EXCERPT TO READ ::
A new report demonstrating how the July 2022 heatwave led to unplanned NHS data centre outages underlines the need to review existing continuity plans with weather in mind, according to global moisture and temperature specialists at Aggreko.
The NHS report found that the hotter weather compromised cooling systems at two facilities that provided backup to one another, disrupting digital services at London hospitals to the cost of £1.4 million. It also found that the incident could have been prevented if cooling systems had been adequately prepared for spiking temperatures.
Additionally, though concerns about the facility’s utility provision had been raised as early as 2018, funding requests to replace the systems were not approved. With this in mind, Billy Durie, Global Sector Head – Data Centres at Aggreko, is highlighting how different strategies to equipment procurement during crises could prevent further incidents.
“The fact issues with these cooling systems were pointed out in advance demonstrates that identifying potential concerns is not an issue here,” Billy says. “Instead, where concerns arise is in what needs to be done, and what course of action can be taken within existing continuity plans.
“Namely, in an environment where there are delays to signing off capital expenditure on new, permanent equipment, there must be other contingencies available to guard against potential downtime. These backup plans need to be independent of existing infrastructure, which is coming under increasing pressure as extreme weather events such as last July’s heatwave become more common.”

DATA FOR REVIEW ::
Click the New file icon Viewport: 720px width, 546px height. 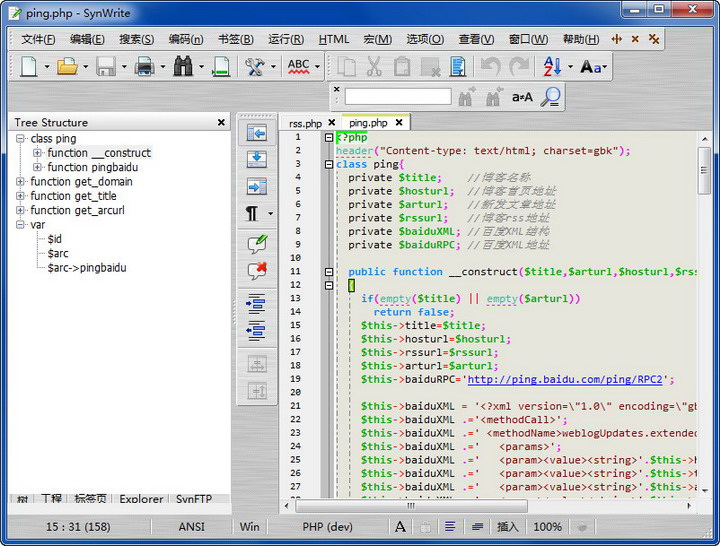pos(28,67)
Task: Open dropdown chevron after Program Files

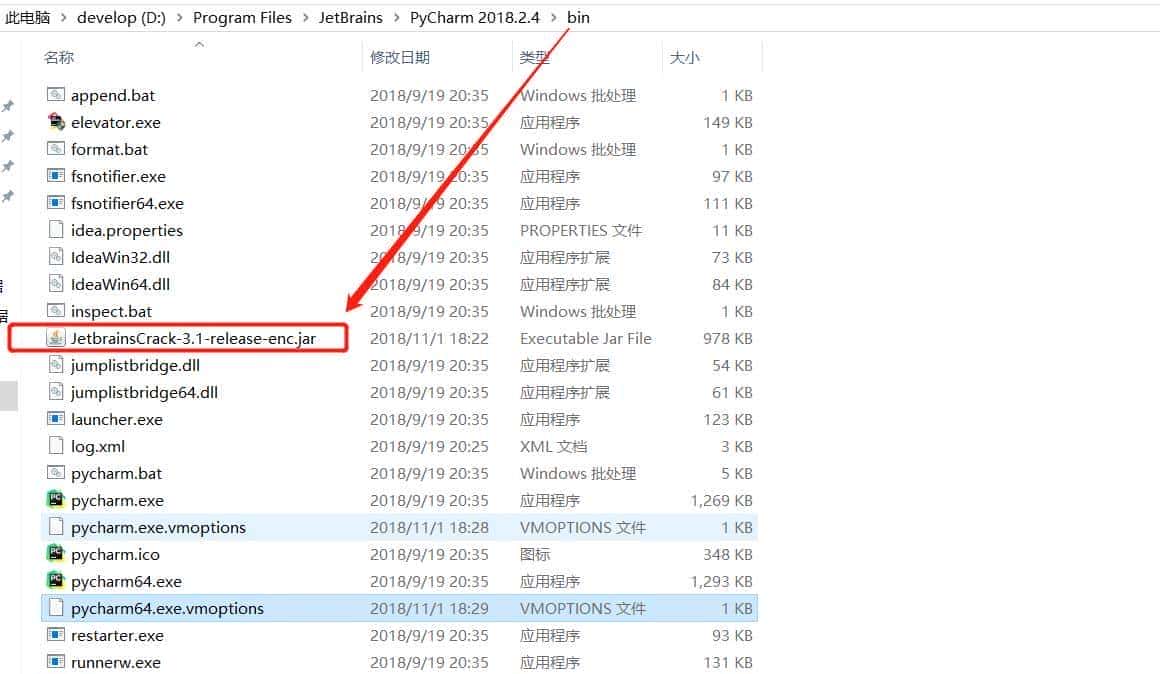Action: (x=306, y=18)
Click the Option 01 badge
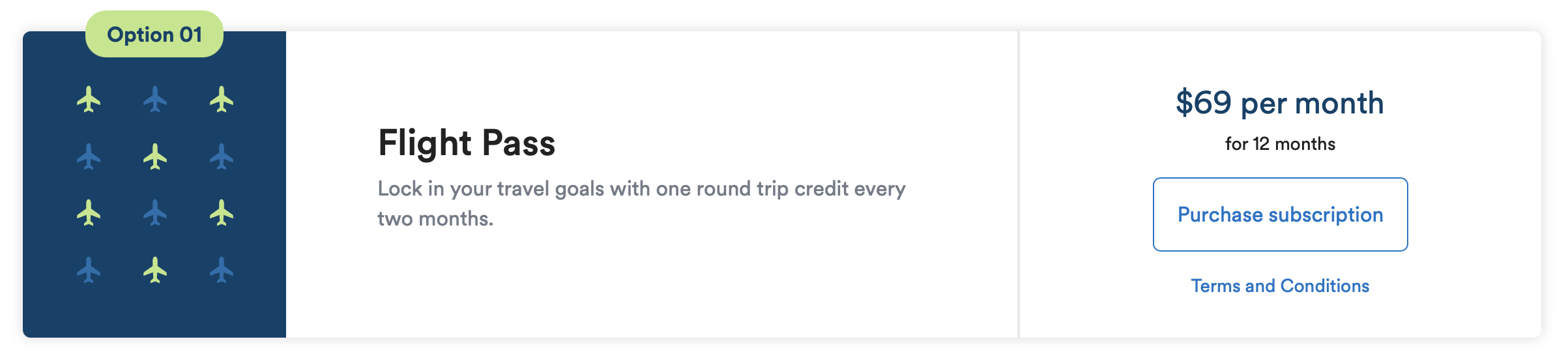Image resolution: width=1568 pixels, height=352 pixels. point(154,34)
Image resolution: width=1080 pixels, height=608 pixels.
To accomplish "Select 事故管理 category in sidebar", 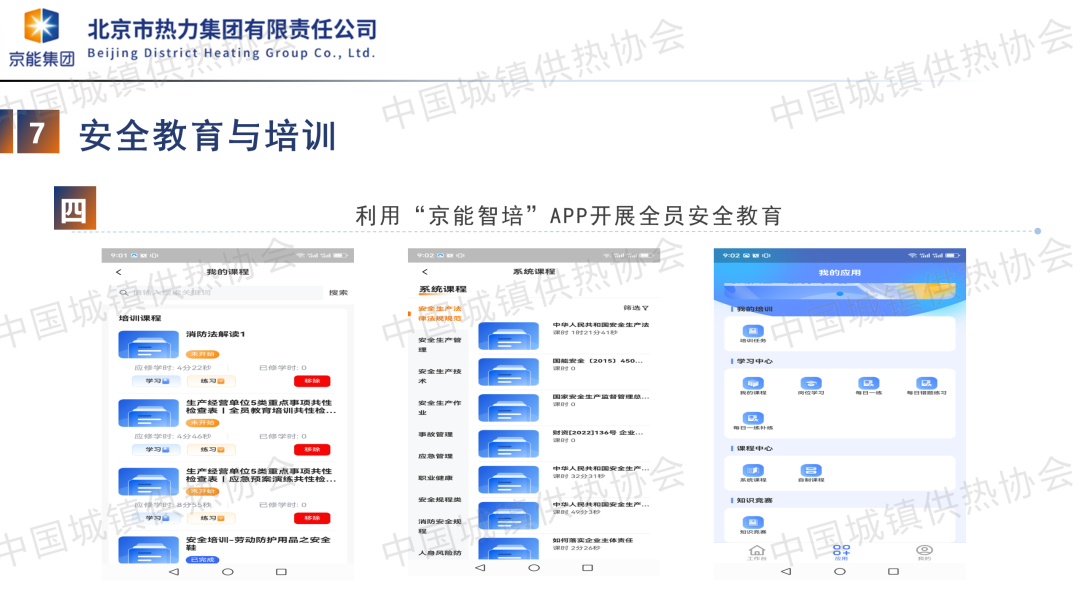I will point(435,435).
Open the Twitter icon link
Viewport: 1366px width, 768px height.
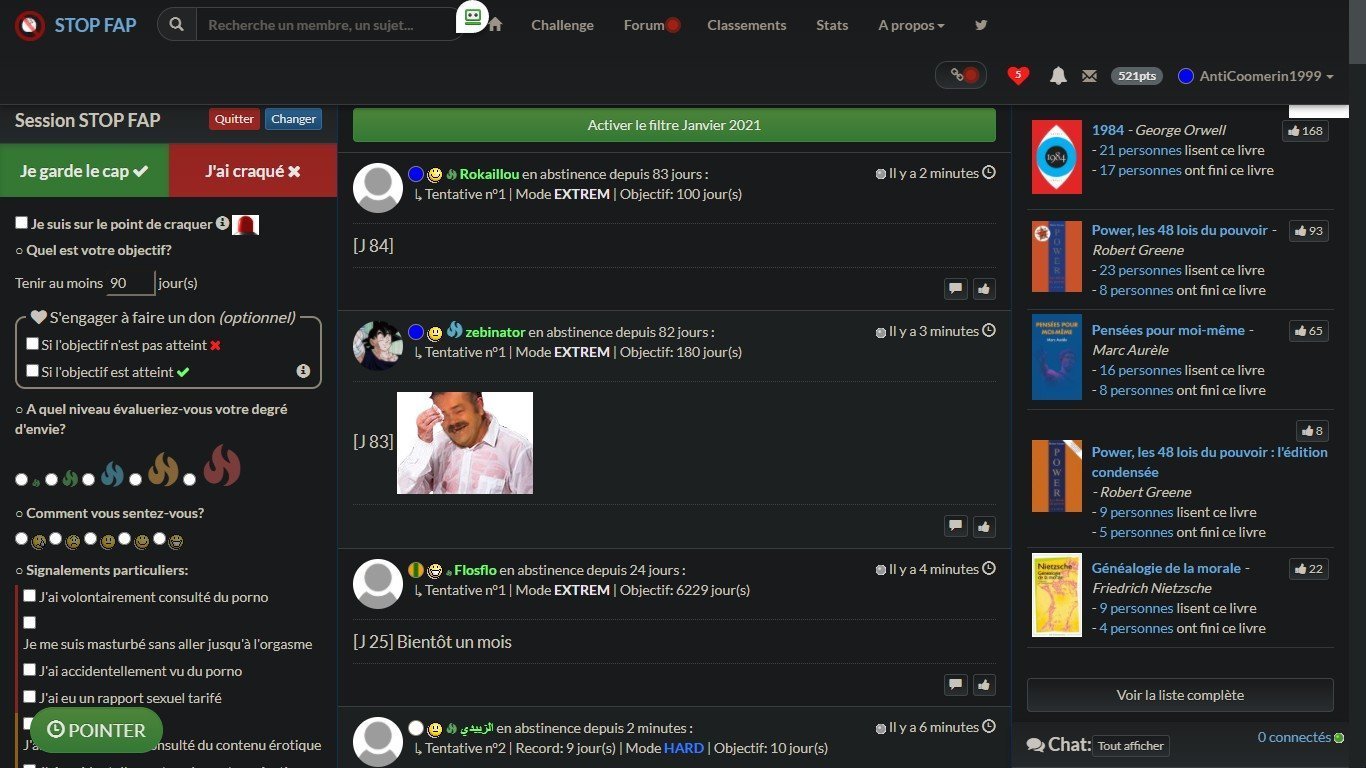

WHAT THE EXERCISE ASKS :: Continue the article about the July 2022 heatwave and the NHS data centre outages, picking up after its last sentence.

ANSWER ::
When tackling issues caused by rising temperatures, Billy believes a rapid response is required to ensure problems caused by unplanned downtime are minimised. Specifically, he is imploring facility stakeholders to explore rapid response temporary hire options that can be used in emergencies such as July’s.
“When operating data centres, any unplanned downtime is rightly seen as unacceptable,” Billy concludes. “However, the worst can always occur, and when it does, every minute spent offline can lead to snowballing costs and reputational damage. Consequently, getting emergency utility provision to site as quickly as possible is vital, as demonstrated in this incident, where full operations were not restored for six weeks with considerable disruption for patients and staff. Data centre managers should therefore ensure they are fully aware of the options available, including pre-emptive loadbank testing, and work with equipment suppliers that can provide rapid response remedial services as an ongoing OpEx cost. By doing so, they can reduce facility downtime while also avoiding the CapEx constraints that indirectly led to this incident.”